4. Tourisme : la désaffection des étrangers
Le recul du tourisme international constitue un des chocs les plus lourds pour l’économie américaine en 2025. Selon une étude conjointe du World Travel & Tourism Council (WTTC) et de Tourism Economics (Oxford Economics), citée par Forbes, les États-Unis sont le seul pays au monde à enregistrer une baisse des dépenses des visiteurs internationaux cette année.
Les chiffres sont sans appel :
- Le WTTC prévoit une perte directe de 12,5 milliards USD sur l’année.
- Tourism Economics, initialement optimiste (+9 % prévu), anticipe désormais une baisse de 8,2 % des arrivées internationales, soit un manque à gagner de 8,3 milliards USD.
- La fourchette globale des pertes est estimée entre 25 et 29 milliards USD, en intégrant les écarts entre projections et réalité.
La chute est particulièrement marquée chez les Canadiens (-20,2 %) et les Européens de l’Ouest (-4,9 %), des clientèles historiquement fidèles.
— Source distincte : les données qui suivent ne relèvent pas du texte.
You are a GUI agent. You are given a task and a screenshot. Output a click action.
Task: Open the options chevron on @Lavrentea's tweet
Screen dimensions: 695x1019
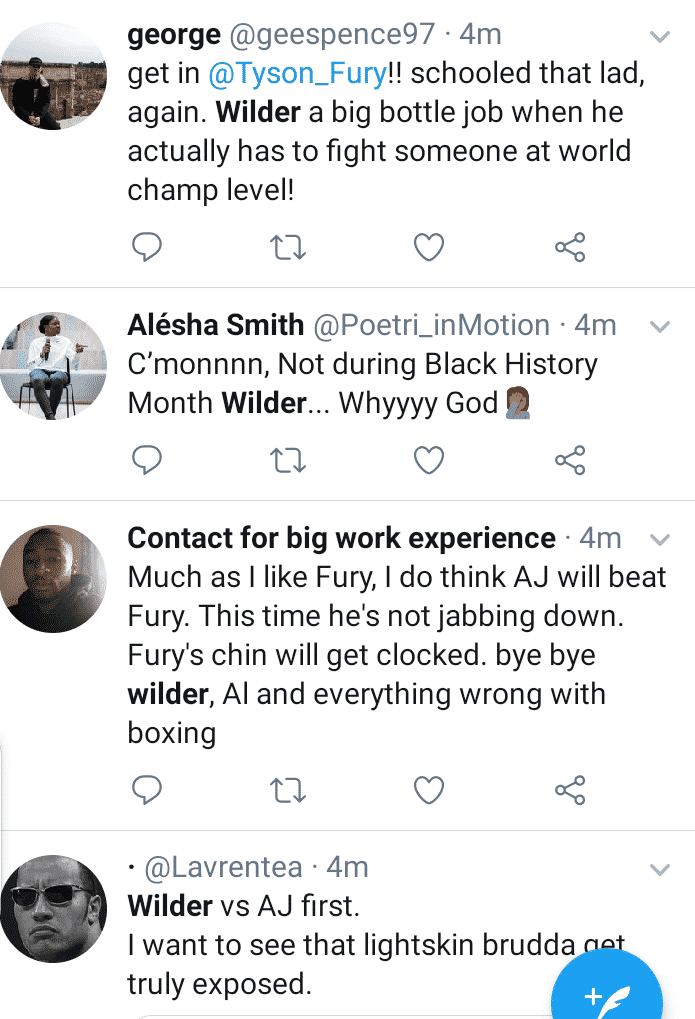660,869
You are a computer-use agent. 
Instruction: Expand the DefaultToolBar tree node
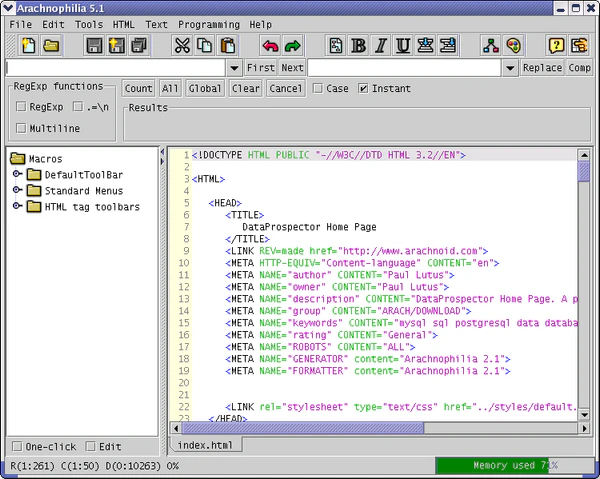17,175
En mai, les visites canadiennes ont chuté de 38 % par la route et 24 % par avion, pour le cinquième mois consécutif.
Julia Simpson, PDG du WTTC, résume la situation : « Pendant que d’autres pays déroulent le tapis rouge, les États-Unis affichent une pancarte ‘fermé’. »
5. Gouvernance économique : des signaux d’alerte démocratiques
La gestion politique des institutions économiques soulève des inquiétudes croissantes :
- Trump a renvoyé la cheffe du bureau des statistiques à la suite de données d’emploi défavorables.
- Il envisage de nommer un proche au comité directeur de la Fed, après la démission surprise d’une gouverneure, Adriana Kugler.
- Il multiplie les attaques contre Jerome Powell, président de la Réserve fédérale, le pressant de démissionner.
« C’est une tentative de mise au pas des institutions indépendantes », selon Larry Summers, ancien secrétaire au Trésor. Ces tensions alimentent une instabilité perçue négativement par les investisseurs.
Derrière les slogans de « redressement économique » martelés par Donald Trump, les chiffres racontent une tout autre histoire. L’emploi ralentit fortement, la croissance réelle se replie, l’inflation persiste, le tourisme s’effondre et la crédibilité institutionnelle est fragilisée. Une conjoncture bien éloignée du « miracle américain » promis à l’électorat. Et tout ceci avant les effets réels des droits de douane.